→ **ASSIGNMENT**
Across the entries below, count the lines that contain the word "tile" and reply with that number only.

Stored entries:
*** Block opens ***

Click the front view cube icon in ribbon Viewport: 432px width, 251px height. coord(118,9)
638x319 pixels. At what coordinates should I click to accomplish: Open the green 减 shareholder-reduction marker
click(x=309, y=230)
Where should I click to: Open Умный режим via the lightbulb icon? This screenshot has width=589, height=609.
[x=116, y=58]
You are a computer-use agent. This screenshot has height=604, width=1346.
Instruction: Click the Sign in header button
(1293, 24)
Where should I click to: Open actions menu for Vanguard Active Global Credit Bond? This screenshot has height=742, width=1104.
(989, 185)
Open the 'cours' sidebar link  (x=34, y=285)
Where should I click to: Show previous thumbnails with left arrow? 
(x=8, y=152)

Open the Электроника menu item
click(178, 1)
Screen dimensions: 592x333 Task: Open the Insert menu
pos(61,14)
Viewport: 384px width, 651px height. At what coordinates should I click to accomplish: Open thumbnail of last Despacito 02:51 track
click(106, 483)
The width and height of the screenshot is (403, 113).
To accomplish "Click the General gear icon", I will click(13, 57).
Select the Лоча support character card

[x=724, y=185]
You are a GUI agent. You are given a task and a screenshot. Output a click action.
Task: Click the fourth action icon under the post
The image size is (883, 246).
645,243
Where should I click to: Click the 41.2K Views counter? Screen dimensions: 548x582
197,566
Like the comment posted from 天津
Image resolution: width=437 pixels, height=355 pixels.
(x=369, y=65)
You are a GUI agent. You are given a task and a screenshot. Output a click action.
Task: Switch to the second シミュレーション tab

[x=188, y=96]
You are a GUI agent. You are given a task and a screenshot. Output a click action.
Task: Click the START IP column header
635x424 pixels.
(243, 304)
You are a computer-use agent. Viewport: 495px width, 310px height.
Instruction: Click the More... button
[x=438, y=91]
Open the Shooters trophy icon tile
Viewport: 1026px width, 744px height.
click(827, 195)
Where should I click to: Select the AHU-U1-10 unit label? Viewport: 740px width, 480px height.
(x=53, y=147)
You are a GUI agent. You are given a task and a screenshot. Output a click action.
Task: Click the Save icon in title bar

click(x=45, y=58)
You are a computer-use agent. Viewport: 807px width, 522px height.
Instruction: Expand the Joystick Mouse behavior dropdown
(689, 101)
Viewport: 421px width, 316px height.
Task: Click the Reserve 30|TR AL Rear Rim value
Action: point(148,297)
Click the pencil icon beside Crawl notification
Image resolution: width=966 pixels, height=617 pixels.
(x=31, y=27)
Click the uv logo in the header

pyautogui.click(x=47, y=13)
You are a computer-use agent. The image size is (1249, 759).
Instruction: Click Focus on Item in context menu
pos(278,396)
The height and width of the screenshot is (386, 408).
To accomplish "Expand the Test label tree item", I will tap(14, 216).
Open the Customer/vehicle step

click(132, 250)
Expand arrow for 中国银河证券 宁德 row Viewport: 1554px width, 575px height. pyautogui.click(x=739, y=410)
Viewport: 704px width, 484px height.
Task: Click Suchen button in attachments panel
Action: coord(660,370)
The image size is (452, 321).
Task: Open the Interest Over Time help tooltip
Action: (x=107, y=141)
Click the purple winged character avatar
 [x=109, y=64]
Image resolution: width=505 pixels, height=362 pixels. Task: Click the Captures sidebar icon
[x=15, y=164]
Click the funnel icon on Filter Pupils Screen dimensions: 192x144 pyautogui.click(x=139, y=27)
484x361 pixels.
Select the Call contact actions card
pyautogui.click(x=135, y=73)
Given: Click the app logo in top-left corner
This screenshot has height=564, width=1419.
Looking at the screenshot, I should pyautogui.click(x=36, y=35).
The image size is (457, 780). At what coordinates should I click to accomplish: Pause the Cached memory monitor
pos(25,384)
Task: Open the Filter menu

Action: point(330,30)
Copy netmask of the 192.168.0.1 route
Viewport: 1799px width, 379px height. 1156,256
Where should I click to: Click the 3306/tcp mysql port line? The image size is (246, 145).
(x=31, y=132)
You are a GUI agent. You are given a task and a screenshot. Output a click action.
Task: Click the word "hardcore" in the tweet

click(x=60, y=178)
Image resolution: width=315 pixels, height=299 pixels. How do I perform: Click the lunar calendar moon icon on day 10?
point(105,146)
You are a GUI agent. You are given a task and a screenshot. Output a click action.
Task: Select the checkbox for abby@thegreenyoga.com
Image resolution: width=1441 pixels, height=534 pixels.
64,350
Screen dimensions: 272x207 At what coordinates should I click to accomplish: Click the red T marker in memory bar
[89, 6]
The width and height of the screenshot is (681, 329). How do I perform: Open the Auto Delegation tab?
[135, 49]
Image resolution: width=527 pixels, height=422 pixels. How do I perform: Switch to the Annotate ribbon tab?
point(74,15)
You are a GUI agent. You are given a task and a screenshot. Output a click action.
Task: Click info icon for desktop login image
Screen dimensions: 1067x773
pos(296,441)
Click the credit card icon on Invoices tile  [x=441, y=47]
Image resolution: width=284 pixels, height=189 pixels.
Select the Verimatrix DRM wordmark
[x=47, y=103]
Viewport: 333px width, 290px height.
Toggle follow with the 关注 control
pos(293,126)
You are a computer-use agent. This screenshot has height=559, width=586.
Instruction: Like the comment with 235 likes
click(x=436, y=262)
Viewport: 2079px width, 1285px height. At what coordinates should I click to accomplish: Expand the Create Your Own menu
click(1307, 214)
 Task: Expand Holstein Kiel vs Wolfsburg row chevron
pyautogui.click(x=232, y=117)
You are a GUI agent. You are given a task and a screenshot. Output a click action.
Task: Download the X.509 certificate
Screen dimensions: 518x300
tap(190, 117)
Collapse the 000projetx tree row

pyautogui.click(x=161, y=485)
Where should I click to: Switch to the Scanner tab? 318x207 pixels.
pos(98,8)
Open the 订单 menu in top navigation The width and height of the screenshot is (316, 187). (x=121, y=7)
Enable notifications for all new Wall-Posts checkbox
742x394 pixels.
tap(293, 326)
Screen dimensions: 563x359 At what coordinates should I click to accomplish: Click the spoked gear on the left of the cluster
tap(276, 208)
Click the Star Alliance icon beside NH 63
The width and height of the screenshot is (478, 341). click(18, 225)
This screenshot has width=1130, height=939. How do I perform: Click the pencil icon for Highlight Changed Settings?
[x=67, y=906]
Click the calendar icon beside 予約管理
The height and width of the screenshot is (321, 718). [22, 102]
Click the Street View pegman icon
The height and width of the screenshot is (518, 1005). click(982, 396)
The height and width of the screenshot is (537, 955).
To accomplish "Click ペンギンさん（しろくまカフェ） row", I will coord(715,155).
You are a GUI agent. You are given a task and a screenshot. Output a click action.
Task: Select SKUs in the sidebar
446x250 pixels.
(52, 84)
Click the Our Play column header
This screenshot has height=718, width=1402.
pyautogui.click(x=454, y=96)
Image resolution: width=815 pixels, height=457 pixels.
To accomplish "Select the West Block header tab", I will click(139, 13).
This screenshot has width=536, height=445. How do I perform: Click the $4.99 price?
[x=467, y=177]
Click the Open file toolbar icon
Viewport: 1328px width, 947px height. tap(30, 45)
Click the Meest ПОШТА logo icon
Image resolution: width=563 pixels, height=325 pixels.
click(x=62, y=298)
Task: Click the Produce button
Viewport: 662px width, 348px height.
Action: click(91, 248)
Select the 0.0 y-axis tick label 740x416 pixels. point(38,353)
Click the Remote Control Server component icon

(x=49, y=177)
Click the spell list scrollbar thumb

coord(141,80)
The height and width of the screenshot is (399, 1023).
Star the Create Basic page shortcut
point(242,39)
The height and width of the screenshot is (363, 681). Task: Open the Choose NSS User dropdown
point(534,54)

*** Block closes ***

→ **ANSWER TO THE PROBLEM**
2